_Description of the task:_ Please scale the records between the line holding "Task: Click the DCONMS dimension label" and the line holding "coord(159,741)", inclusive: repeat those lines, requests included, with each answer coordinate multiplied by 2.3 and rounded to a whole number, halves up. Leave the pictures out.

_Provided information:_
════════════════════
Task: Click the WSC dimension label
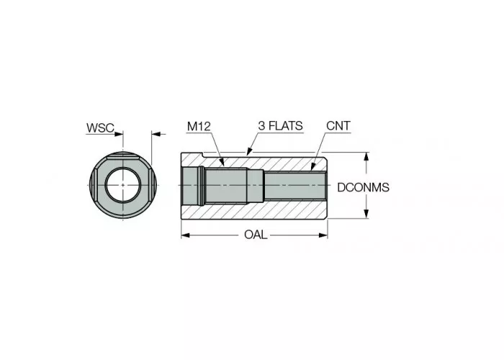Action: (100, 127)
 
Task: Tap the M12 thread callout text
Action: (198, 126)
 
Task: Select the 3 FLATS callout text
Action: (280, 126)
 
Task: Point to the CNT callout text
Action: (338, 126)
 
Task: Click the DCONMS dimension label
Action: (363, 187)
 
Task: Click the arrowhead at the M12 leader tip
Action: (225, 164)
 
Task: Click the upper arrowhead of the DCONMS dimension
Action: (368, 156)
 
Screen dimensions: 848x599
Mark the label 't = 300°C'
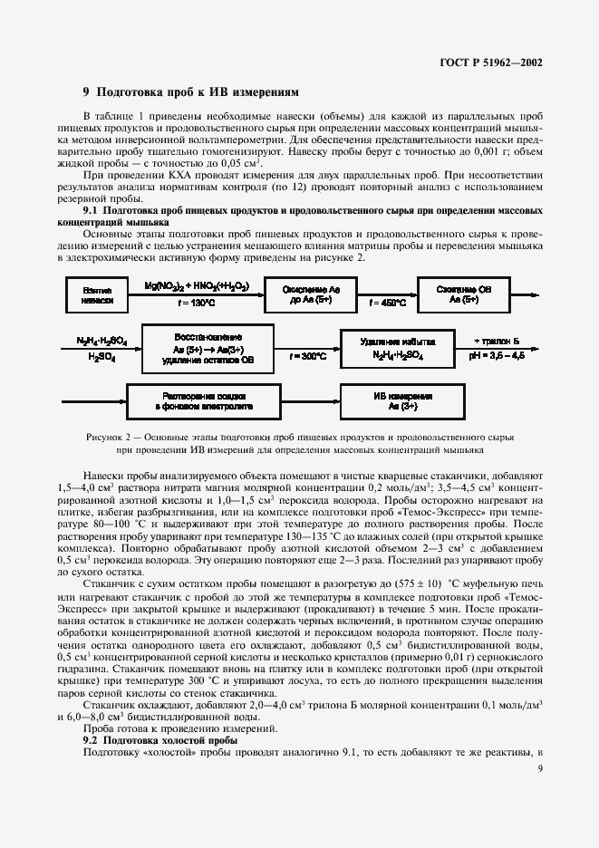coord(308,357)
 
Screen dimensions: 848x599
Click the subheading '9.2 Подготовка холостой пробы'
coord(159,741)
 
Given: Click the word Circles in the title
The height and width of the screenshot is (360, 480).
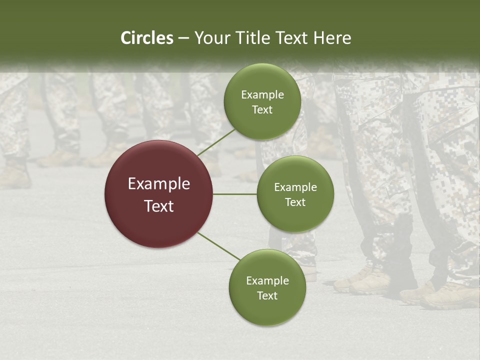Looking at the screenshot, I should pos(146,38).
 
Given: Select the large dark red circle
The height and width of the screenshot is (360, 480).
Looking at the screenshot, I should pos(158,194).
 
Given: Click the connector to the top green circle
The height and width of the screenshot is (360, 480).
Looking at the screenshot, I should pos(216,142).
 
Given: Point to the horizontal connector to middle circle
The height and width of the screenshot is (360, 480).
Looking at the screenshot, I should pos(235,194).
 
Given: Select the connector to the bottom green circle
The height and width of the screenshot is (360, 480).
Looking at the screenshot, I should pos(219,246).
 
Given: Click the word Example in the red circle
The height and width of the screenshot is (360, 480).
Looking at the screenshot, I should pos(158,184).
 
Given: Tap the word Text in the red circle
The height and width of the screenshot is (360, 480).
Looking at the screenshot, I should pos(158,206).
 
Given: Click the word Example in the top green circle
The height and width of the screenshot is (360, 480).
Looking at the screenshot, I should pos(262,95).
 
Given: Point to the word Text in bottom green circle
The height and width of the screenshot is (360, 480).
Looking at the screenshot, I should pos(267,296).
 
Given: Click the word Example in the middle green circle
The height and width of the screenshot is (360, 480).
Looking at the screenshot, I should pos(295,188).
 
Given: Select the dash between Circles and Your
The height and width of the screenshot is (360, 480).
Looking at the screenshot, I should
════════════════════
_Answer to this problem:_
Task: Click the DCONMS dimension label
Action: (835, 430)
 
Task: Click the arrowhead at the M12 leader tip
Action: (518, 377)
 
Task: Click the upper arrowhead of the DCONMS dimension
Action: (846, 359)
 
Screen dimensions: 848x599
Mark the label 't = 300°C'
coord(708,821)
 
Screen dimensions: 848x599
Click the subheading '9.2 Подготовка холостой пробы'
coord(366,1704)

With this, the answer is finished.